# [PROVIDED TEXT]

Canned beans or bananas?

Every year, between the High Holy Days of Rosh Hashanah and Yom Kippur, many Jewish congregants take home a brown paper bag to be filled with non-perishable food for people in need.  It helps fill food banks, and is emblematic of the principle of tzedakah, or charity, which plays an important role in most major religions (tithing, zakat, etc.)

I’ve been thinking a lot lately about the surge of interest in volunteering / working in the nonprofit sector, especially the social enterprise sector (where I spend my days).  There’s a tsunami of people, young and old alike, interested in using their skills for good in the world.  Organizations like Acumen Fund, where I work, seem to be attracting particular interest, and I think it’s because of the impression that nonprofits that work with social enterprises are more likely to be able to take advantage of people’s business skills and put them to good use in solving social problems.

(I say “impression” because I still haven’t been convinced that “business skills” – which I take to mean effective leadership, management, strategy, organizational design, use of capital, etc. – have any more or less application in social enterprise organizations vs. the nonprofit sector more broadly.  And I bet the leadership of CARE or Mercy Corps or UNICEF or Save the Children would agree here.)

# [TASK LIST]
1: Decide whether each statement below agrees with the passage on charity and social enterprise. For each, answer yes or no and quote the deciding words of the passage.
(a) The writer works at Acumen Fund.
(b) The writer is convinced that business skills apply more in social enterprise organizations than in the wider nonprofit sector.
(c) The brown paper bags are to be filled with perishable food.
2: Duplicate the part of the passage on charity and social enterprise that opens with the words containing "Every year, between" and closes with "(tithing, zakat, etc.)".

# [SUPPLIED INFORMATION]

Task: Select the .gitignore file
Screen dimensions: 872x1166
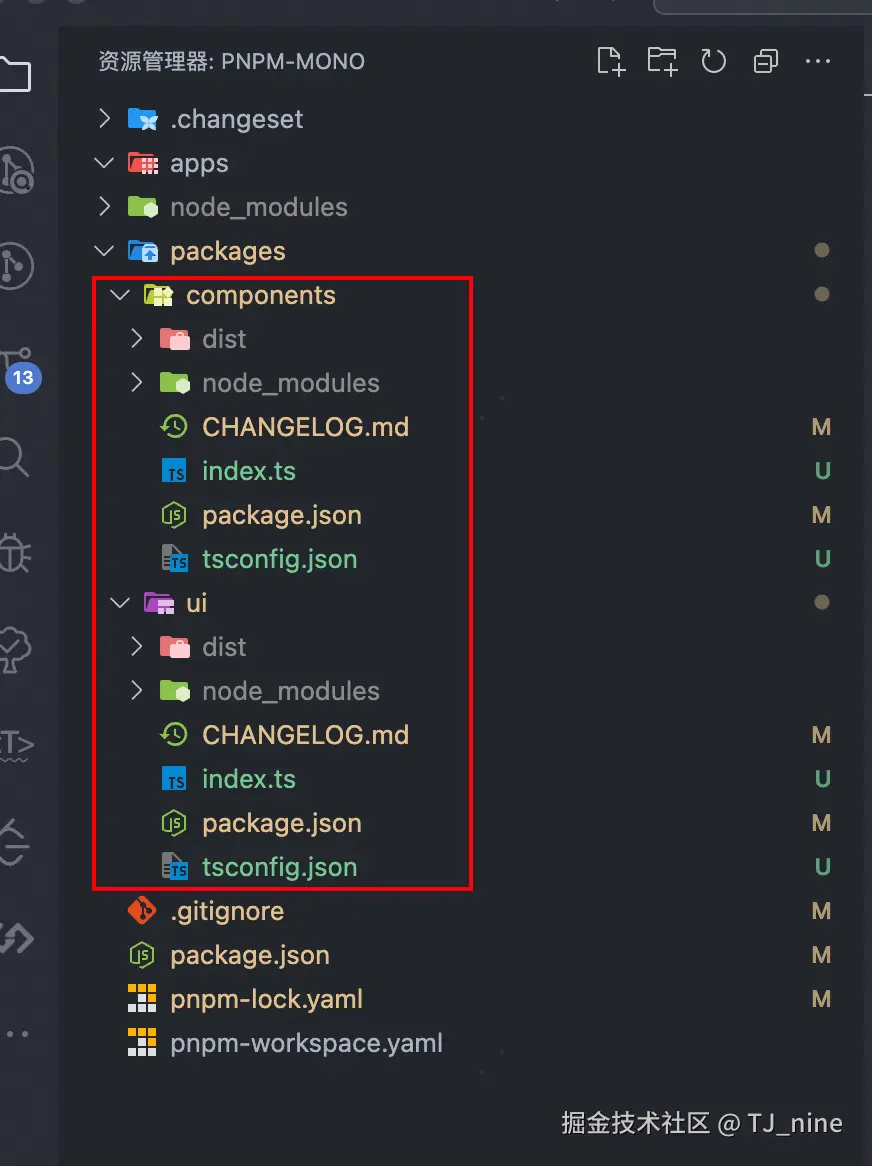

# [SOLUTIONS PER TASK]
1:
(a) Yes: "Organizations like Acumen Fund, where I work"
(b) No: "I still haven’t been convinced that “business skills” – which I take to mean effective leadership, management, strategy, organizational design, use of capital, etc. – have any more or less application in social enterprise organizations vs. the nonprofit sector more broadly"
(c) No: "to be filled with non-perishable food for people in need"

2:
Every year, between the High Holy Days of Rosh Hashanah and Yom Kippur, many Jewish congregants take home a brown paper bag to be filled with non-perishable food for people in need.  It helps fill food banks, and is emblematic of the principle of tzedakah, or charity, which plays an important role in most major religions (tithing, zakat, etc.)